#### [Directions]
From the line containing "Open the Damen Accessories menu" to the end of the records below, both included, every line should be repeated exactly; pictures should be dropped.

Items listed in a dataset:
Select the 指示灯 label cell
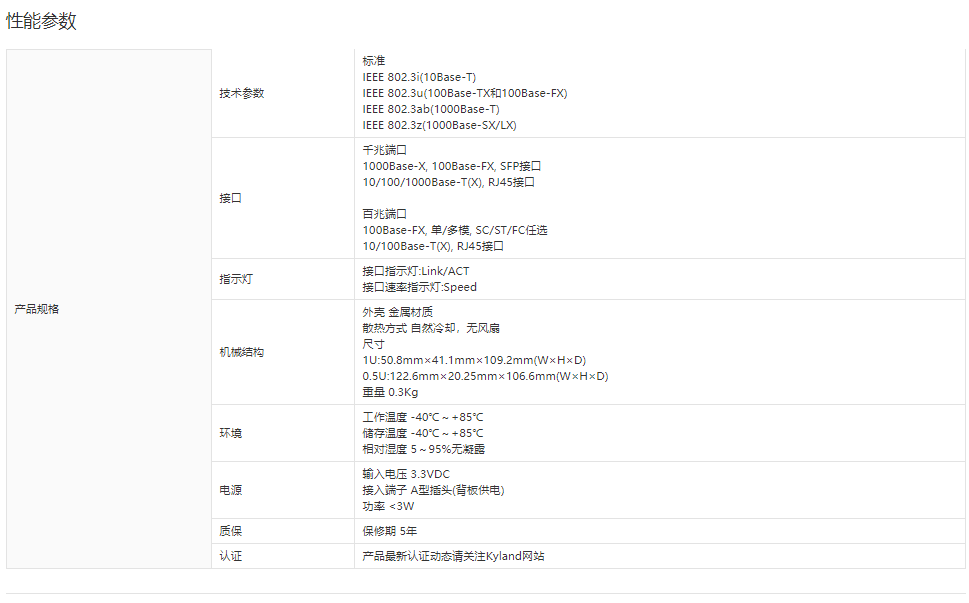Viewport: 969px width, 603px height. [236, 279]
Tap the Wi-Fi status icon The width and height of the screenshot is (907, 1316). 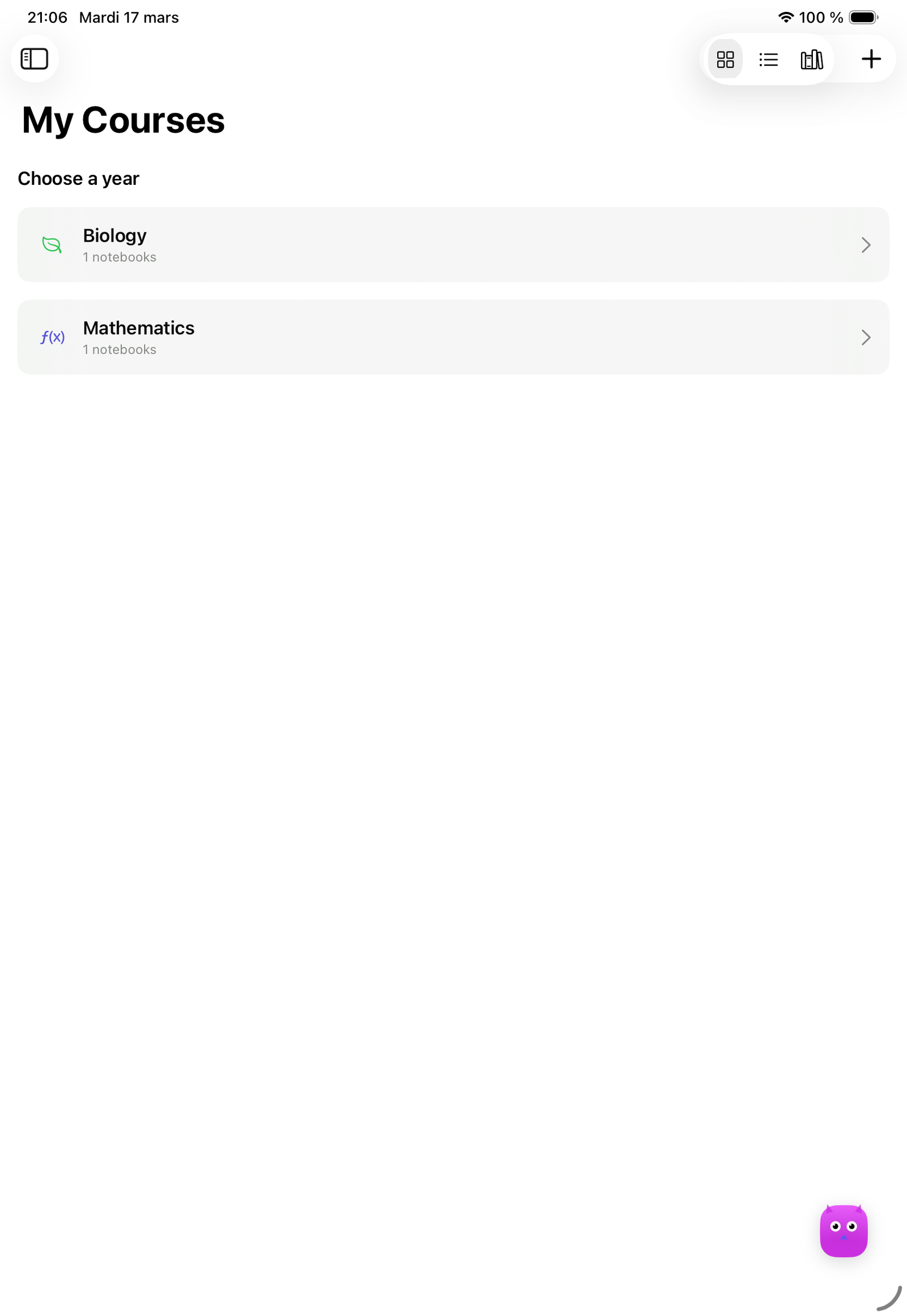(x=785, y=18)
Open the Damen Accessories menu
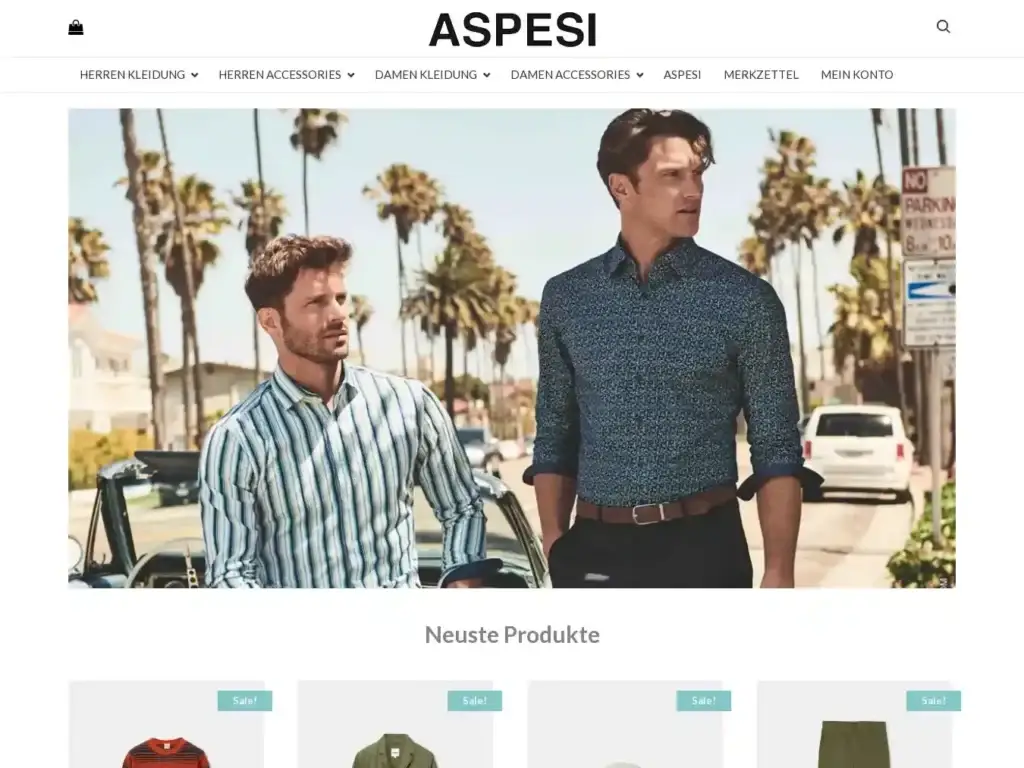The width and height of the screenshot is (1024, 768). click(x=570, y=74)
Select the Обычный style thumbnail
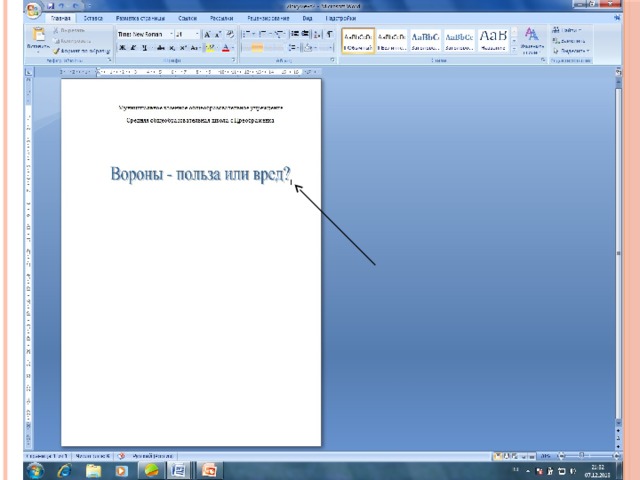This screenshot has height=480, width=640. (x=358, y=40)
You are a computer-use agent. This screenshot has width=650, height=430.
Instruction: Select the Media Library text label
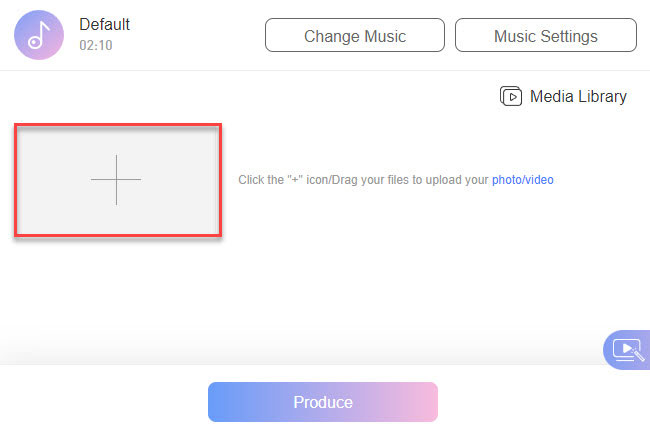pos(578,96)
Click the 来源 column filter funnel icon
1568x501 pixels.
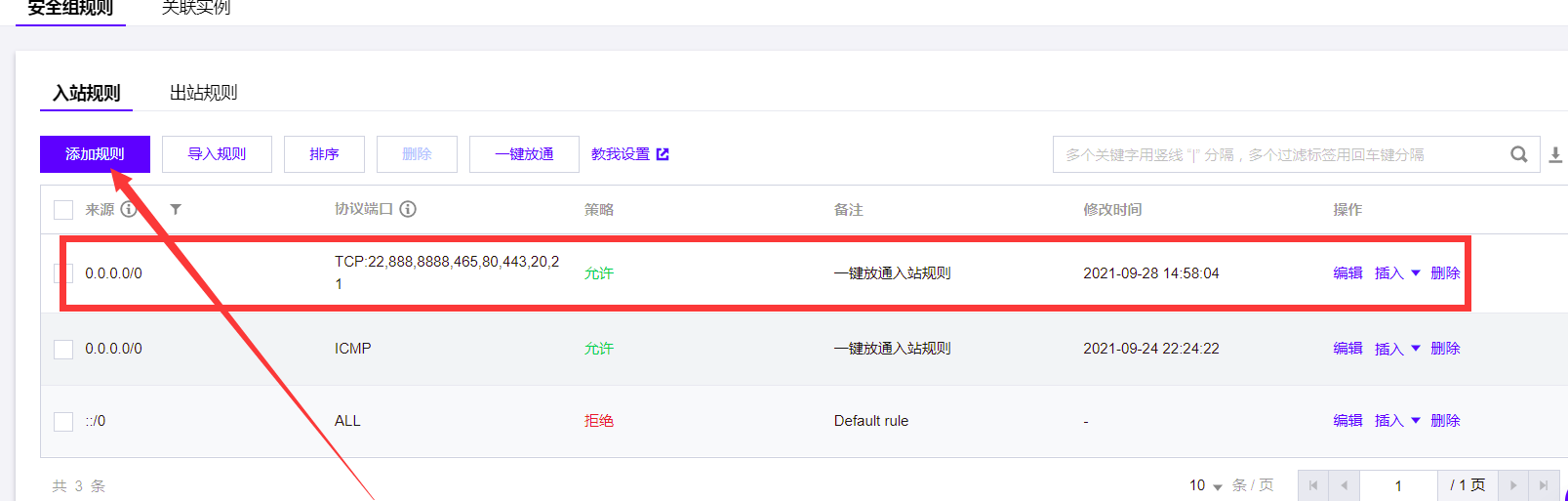[176, 209]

#### [Exercise result]
Open the Damen Accessories menu
The width and height of the screenshot is (1024, 768). click(x=570, y=74)
Select the Обычный style thumbnail
This screenshot has height=480, width=640. (x=358, y=40)
You are a computer-use agent. This screenshot has width=650, height=430.
Instruction: Select the Media Library text label
pos(578,96)
Click the 来源 column filter funnel icon
1568x501 pixels.
[176, 209]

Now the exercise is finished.